#### [Exercise description]
Copy out each line below in which the string "Given" appears.

Collected data entries
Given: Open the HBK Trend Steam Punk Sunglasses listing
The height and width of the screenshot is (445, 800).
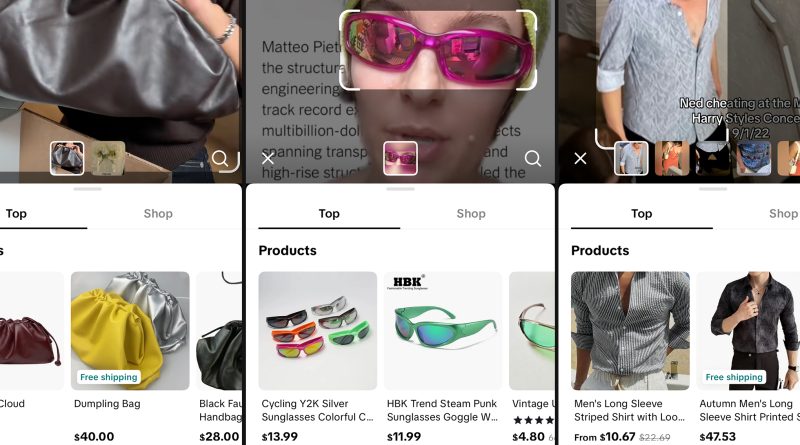Looking at the screenshot, I should point(443,331).
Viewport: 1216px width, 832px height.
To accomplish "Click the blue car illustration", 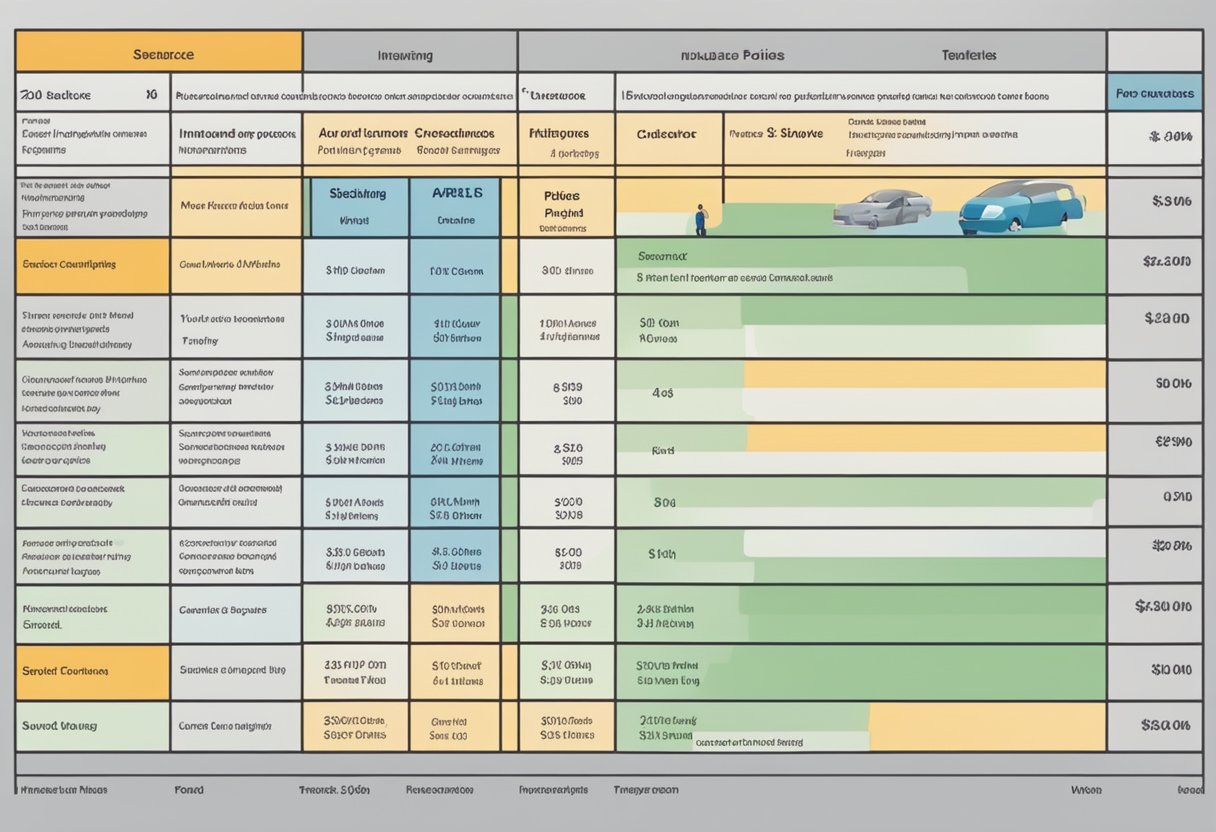I will coord(1021,207).
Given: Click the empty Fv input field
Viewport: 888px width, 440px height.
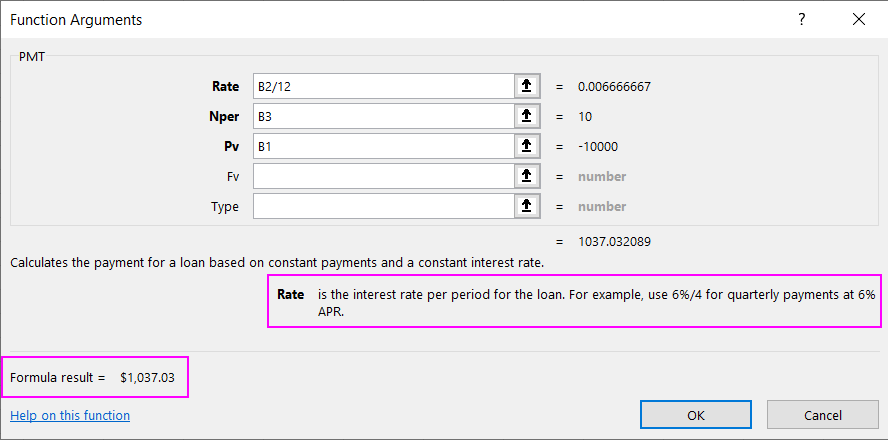Looking at the screenshot, I should click(x=382, y=176).
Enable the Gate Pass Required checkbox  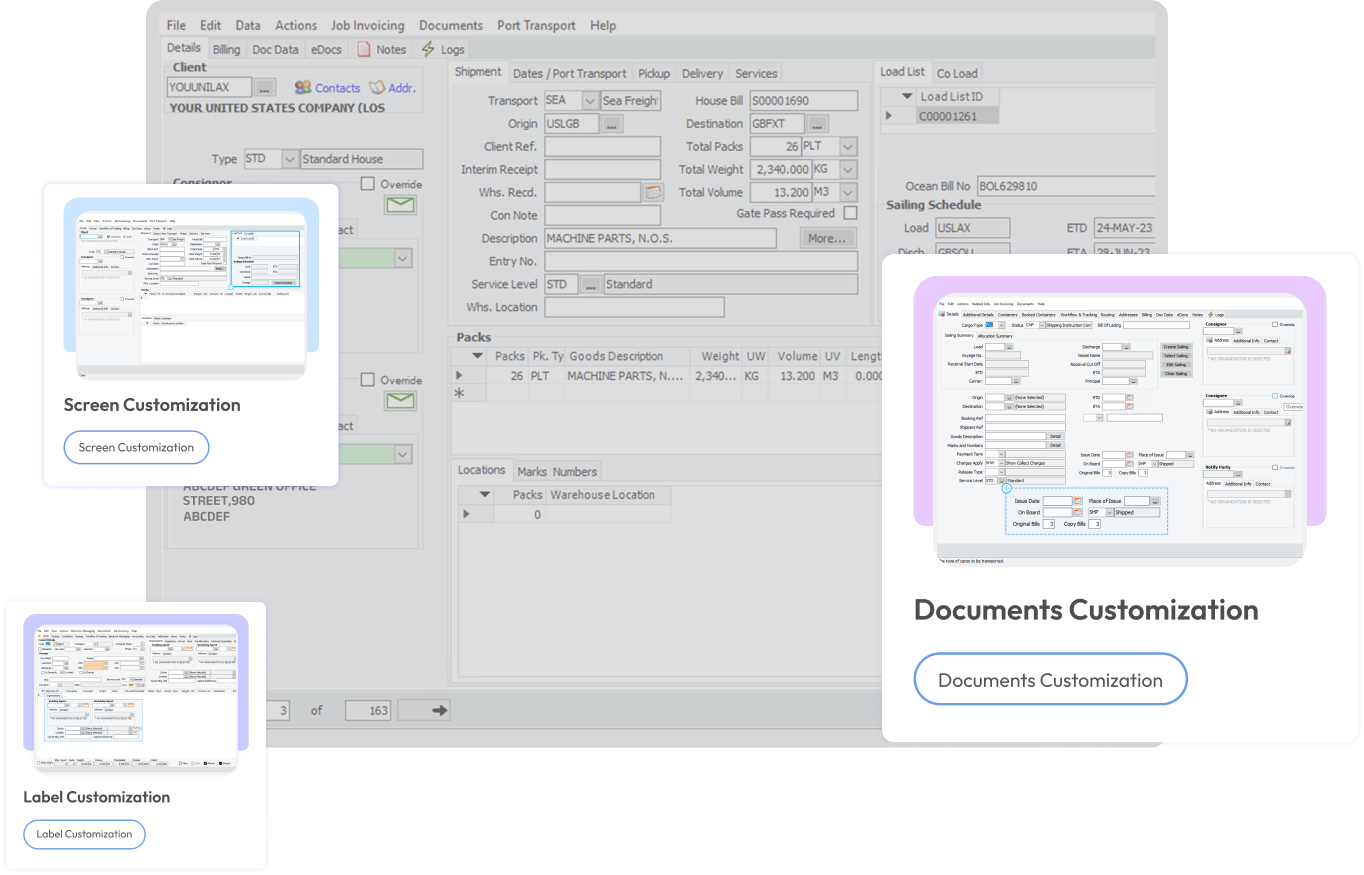pos(850,213)
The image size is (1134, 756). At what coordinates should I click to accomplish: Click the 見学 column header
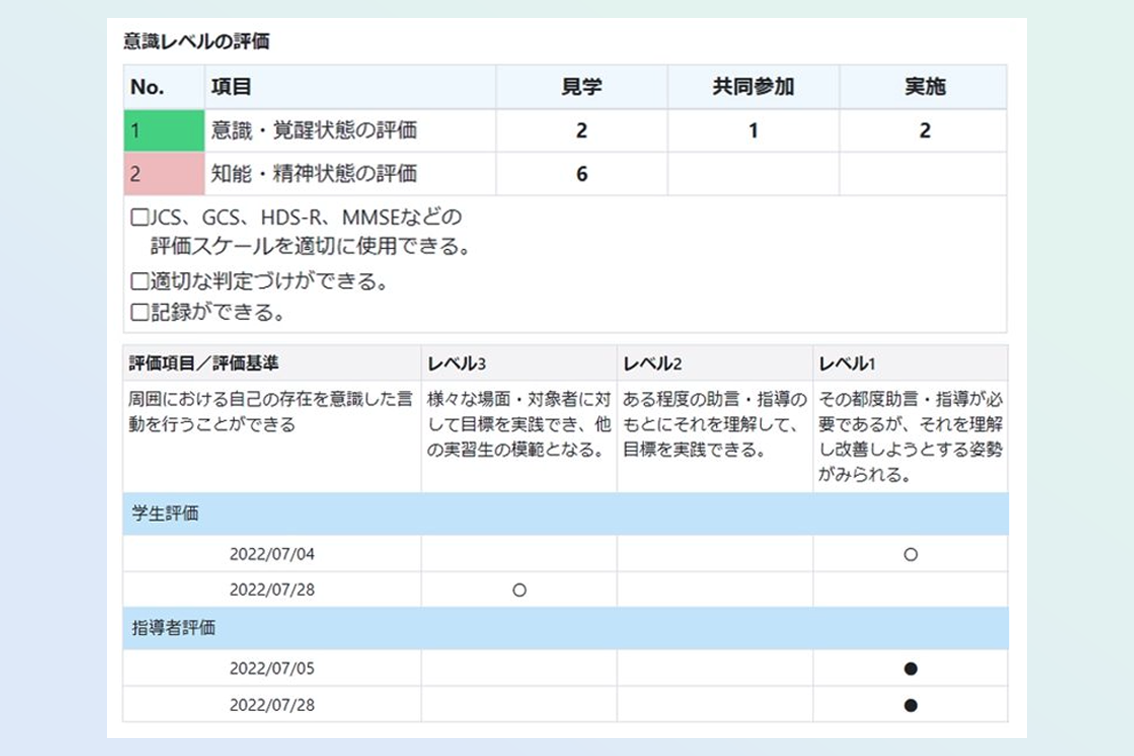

#### [Exercise solution]
Given: Open the HBK Trend Steam Punk Sunglasses listing
Given: Click the empty Fv input field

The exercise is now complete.